## [Provided data]

Start

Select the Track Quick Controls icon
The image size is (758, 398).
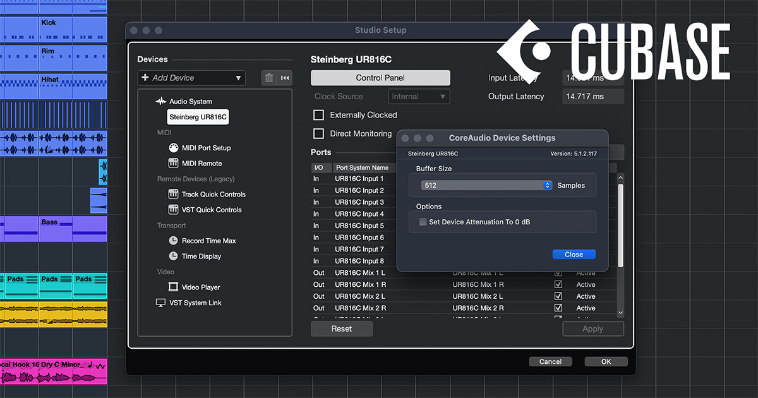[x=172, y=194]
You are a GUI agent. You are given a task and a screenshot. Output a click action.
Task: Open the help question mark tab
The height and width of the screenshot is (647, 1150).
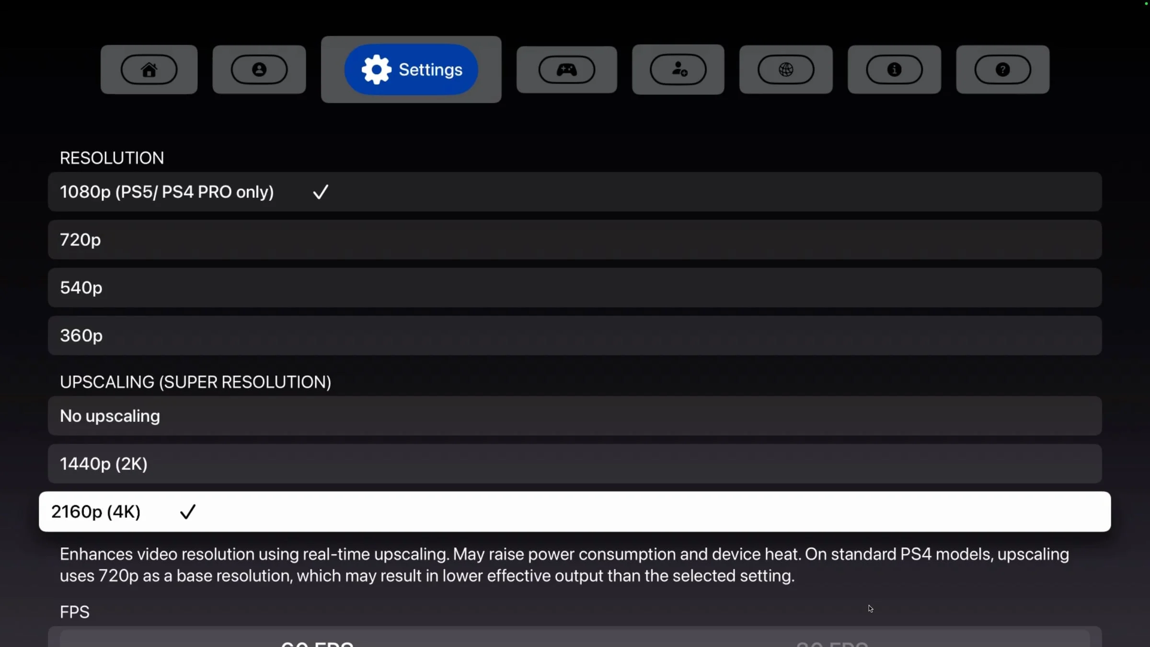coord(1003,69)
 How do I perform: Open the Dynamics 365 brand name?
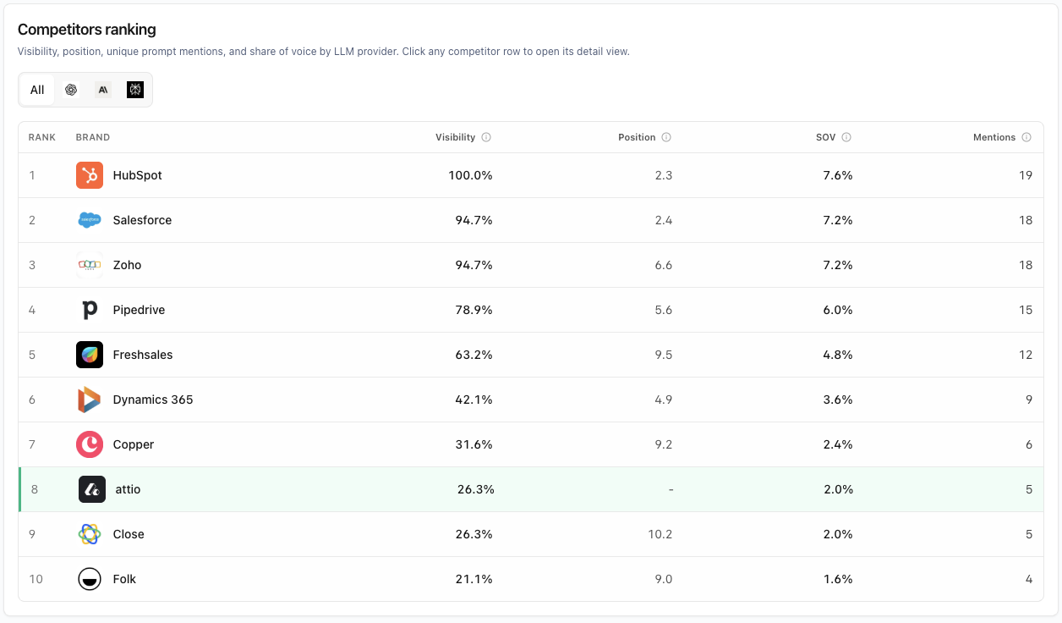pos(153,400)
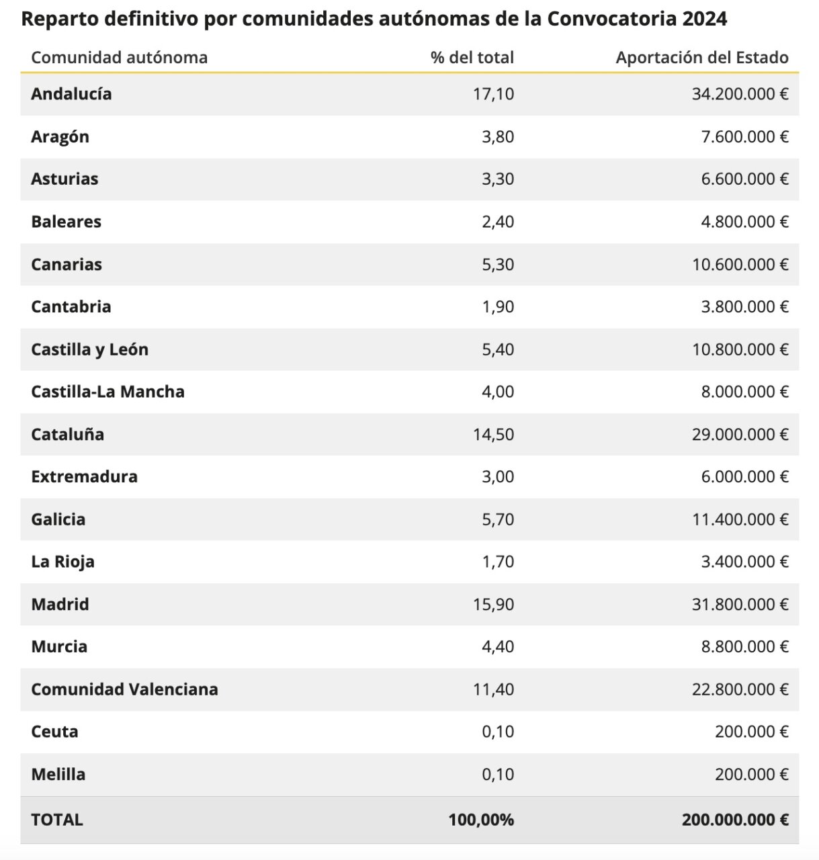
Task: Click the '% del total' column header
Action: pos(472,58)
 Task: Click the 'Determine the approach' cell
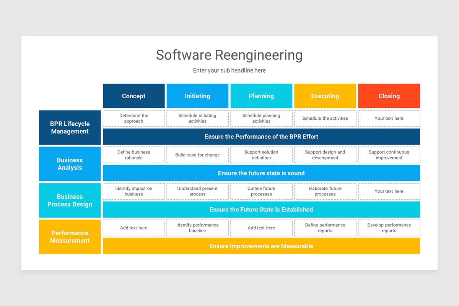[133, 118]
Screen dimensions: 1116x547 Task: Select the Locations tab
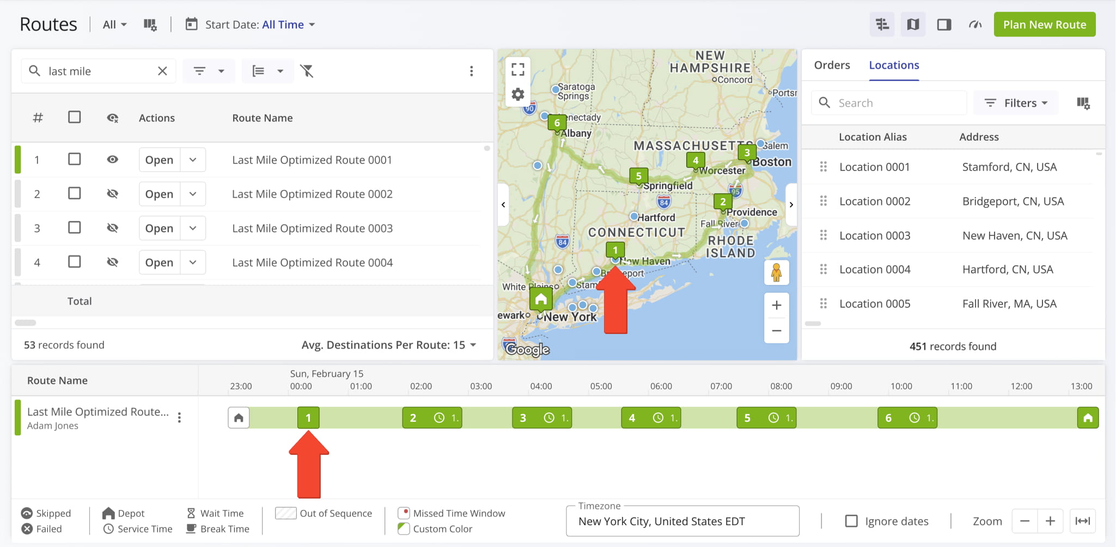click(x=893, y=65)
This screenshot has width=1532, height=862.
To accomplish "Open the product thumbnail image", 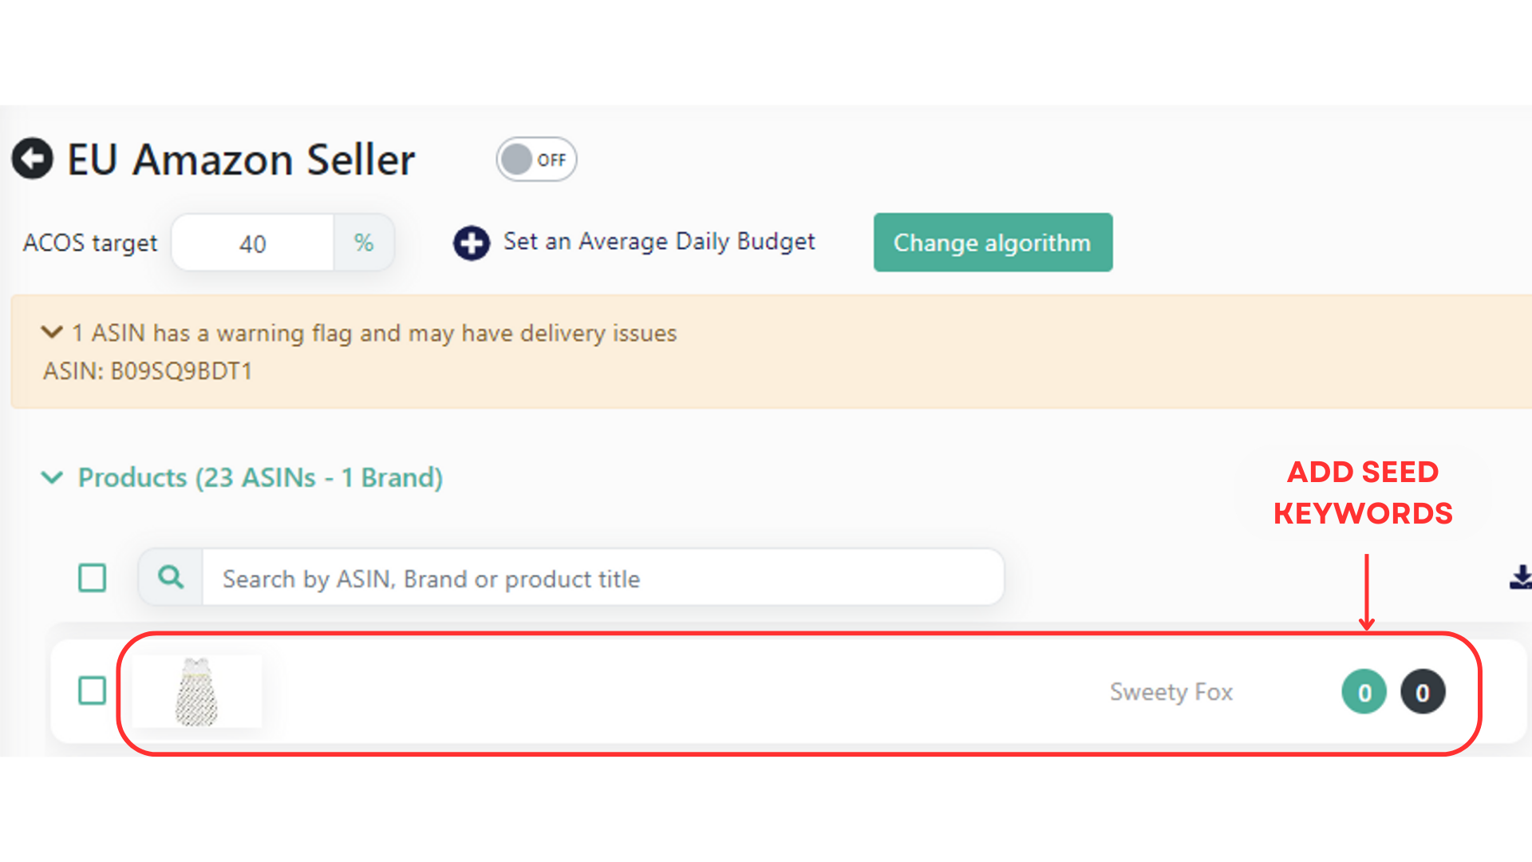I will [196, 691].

End

Rewrite the records from the beginning through the line containing "coord(1003,69)" as a two-column CSV with the header instruction,location, one row per record. Put each record's text and its answer in one quoted field each, replace line breaks with spaces, and leave out the pictures.

## [Response below]
instruction,location
"Select the Track Quick Controls icon The image size is (758, 398).","[x=172, y=194]"
"You are a GUI agent. You are given a task and a screenshot. Output a click action. Task: Open the help question mark tab The height and width of the screenshot is (647, 1150).","coord(1003,69)"